The oscillation differences during high and low music listening were located at the frontal cortex as shown in subject s1, and the reactive frequency range was concentrated between 20 and 35 Hz. The activation patterns in music imagination were found to be similar to those in music listening. This indicates that it is possible to train the subject’s music imagination through guided music listening followed by music imagination recall of the previously heard music. It was unexpected that the oscillation difference between high and low music listening is located at the frontal cortex instead of the auditory cortex [18], but a greater number of subjects in the future will help to explain this discrepancy.

As this is a pilot study, more subjects will be recruited to solidify this finding. The event related potential (ERP) with respect to different music stimulation and also the instructing void cue will be further analyzed to localize the brain activation source, and ERP features will also be investigated for discrimination analysis. The subject’s musical experience and musical background may also play a significant role in the subject’s ability to use music imagination BCI control. The subject’s engagement in the music and personal preference may also come into play [16]. These will be taken into consideration in future data collection and analysis. The ultimate goal is to provide a way for subjects to use music imagery to control a BCI independent of the music listening cue prior to imagery.
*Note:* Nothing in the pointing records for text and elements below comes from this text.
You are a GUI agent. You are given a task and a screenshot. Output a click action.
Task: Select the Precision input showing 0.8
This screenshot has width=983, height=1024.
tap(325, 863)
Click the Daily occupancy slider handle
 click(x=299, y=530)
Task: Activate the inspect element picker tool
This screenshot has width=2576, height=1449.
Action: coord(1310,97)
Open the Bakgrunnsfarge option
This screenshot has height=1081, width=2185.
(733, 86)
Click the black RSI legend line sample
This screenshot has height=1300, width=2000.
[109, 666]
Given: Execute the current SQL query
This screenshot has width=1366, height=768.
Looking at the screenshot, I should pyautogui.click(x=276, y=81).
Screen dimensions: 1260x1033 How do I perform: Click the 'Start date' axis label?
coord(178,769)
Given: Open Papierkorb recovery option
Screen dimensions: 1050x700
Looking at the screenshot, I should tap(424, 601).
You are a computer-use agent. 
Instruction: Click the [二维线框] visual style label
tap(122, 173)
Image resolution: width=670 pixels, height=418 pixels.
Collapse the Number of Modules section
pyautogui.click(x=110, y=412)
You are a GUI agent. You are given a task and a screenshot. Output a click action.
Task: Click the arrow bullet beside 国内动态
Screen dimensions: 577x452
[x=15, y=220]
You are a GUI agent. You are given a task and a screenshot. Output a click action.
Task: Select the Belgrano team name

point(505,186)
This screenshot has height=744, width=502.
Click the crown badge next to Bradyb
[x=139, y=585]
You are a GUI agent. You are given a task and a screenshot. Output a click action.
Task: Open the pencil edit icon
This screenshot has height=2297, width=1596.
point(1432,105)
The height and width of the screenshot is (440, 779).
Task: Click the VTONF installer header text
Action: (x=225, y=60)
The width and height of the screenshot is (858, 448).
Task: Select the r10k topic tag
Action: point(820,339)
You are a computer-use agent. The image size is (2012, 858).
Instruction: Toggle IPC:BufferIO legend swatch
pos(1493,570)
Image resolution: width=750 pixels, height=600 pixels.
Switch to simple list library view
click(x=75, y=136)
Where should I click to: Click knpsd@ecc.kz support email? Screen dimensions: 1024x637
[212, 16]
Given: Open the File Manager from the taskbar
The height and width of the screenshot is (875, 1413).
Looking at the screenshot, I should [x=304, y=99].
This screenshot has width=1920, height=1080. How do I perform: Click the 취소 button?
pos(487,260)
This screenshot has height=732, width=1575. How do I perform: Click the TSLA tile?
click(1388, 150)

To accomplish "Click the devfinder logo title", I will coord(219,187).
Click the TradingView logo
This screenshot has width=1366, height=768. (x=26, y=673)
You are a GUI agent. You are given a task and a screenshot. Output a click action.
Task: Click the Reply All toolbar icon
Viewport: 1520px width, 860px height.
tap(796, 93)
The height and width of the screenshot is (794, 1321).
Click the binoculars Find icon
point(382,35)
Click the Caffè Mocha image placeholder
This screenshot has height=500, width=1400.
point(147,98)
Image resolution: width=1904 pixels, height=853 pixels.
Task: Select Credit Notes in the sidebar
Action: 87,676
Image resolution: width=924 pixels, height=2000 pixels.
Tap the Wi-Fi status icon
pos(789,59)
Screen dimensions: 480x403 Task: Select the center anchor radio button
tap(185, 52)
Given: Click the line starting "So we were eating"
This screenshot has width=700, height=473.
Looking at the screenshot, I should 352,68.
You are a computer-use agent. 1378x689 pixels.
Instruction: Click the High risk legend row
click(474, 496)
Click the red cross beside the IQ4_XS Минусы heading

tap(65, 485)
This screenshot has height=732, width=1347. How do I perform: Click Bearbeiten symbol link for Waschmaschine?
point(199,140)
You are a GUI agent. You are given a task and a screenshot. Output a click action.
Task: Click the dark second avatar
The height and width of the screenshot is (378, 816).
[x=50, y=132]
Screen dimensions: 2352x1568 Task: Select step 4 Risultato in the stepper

There are a few limitations to this study, such that there is no control over the quality of the subjects’ music imagery. Further, the subject’s motivation level can also skew the results, such that if the subject was not motivated, the effect would be smaller [16].

In summary, the current work found a reactive frequency range concentrated between 20 and 35 Hz. The activation patterns in music imagination were found to be similar to those in music listening.

5 Conclusion

In this work, we have shown that imagination of low and high scale music can be discriminated on EEG signals and potentially be translated into a modality for independent BCI control, through providing music listening guided training. The music imagination based BCI system will expand the variety of BCI commands and hold the potential in music composition solely through brain activity.